-- start of Text shown --

I believe that a focus on problem solving, collaboration, democratic values, and the American Creeds are the keys to effective education. Problem solving is more than just STEM; it is working together to solve problems within our democratic society. Collaboration is at the core of a functional society; without each other, we get nowhere. Democracy is more than a process; it is a code of values and principles that guide us to be more invested in others and accepting of ideas. The American Creeds of education and citizenship guide our society; they remind us of our privilege and bring us together as a unit. I believe that all of these factors are essential working parts of America’s society; where progressive education and democracy come together as one to create a better tomorrow.

My philosophy of education is progressive when it comes to what and how students should be taught. I believe that teachers “must bring to the forum more than their enthusiasm for students and their knowledge of subjects,” and that the purpose of schooling should be to learn to solve problems of and within a democratic society (Oakes & Lipton, 2003, p. 106). Curriculum should surround the problems of American society, and more specifically, problems that interest children. If we focus on the problems that interest children in schools, then students will be more engaged, and in turn develop more problem solving skills that can aid them in becoming productive members of democratic society as they continue in life.

-- end of Text shown --
-- start of Stored records --

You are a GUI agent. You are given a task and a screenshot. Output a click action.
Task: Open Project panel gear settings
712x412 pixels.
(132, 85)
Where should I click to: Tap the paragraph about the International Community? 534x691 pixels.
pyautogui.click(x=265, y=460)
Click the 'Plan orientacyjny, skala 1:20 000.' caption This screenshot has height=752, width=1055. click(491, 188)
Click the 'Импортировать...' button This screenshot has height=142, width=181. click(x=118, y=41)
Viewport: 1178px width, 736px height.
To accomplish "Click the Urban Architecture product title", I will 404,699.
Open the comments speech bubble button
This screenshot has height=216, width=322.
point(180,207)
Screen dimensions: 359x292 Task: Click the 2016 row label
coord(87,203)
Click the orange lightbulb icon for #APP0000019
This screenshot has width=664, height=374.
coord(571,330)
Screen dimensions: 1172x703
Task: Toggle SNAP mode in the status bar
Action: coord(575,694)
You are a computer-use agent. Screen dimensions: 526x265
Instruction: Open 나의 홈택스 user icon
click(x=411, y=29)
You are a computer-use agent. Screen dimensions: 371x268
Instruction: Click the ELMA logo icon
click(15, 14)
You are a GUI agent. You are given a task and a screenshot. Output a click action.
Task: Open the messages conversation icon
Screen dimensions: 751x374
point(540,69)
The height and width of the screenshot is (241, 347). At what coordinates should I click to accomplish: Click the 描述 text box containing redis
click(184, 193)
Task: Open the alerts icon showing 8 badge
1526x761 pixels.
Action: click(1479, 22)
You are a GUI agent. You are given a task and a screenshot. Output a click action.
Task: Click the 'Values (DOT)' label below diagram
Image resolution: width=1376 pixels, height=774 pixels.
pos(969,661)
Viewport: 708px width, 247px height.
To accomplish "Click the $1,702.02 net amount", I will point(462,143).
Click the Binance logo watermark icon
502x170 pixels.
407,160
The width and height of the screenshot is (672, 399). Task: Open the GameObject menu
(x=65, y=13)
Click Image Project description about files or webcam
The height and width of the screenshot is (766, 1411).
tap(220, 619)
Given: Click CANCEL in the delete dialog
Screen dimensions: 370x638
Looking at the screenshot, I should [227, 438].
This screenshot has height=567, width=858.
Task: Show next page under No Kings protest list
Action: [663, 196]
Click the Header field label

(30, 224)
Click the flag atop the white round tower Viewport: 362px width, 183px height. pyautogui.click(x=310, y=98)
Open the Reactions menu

-- end of Stored records --

Required work -
1. Reproduce the education philosophy text from "My philosophy of" up to and including "continue in life.".
2. Translate this sentence from the education philosophy text into Spanish: "Collaboration is at the core of a functional society; without each other, we get nowhere."
The items are separate material, unrelated to the education philosophy text.

Worked solutions -
1.
My philosophy of education is progressive when it comes to what and how students should be taught. I believe that teachers “must bring to the forum more than their enthusiasm for students and their knowledge of subjects,” and that the purpose of schooling should be to learn to solve problems of and within a democratic society (Oakes & Lipton, 2003, p. 106). Curriculum should surround the problems of American society, and more specifically, problems that interest children. If we focus on the problems that interest children in schools, then students will be more engaged, and in turn develop more problem solving skills that can aid them in becoming productive members of democratic society as they continue in life.

2. La colaboración está en el centro de una sociedad funcional; sin los demás, no llegamos a ninguna parte.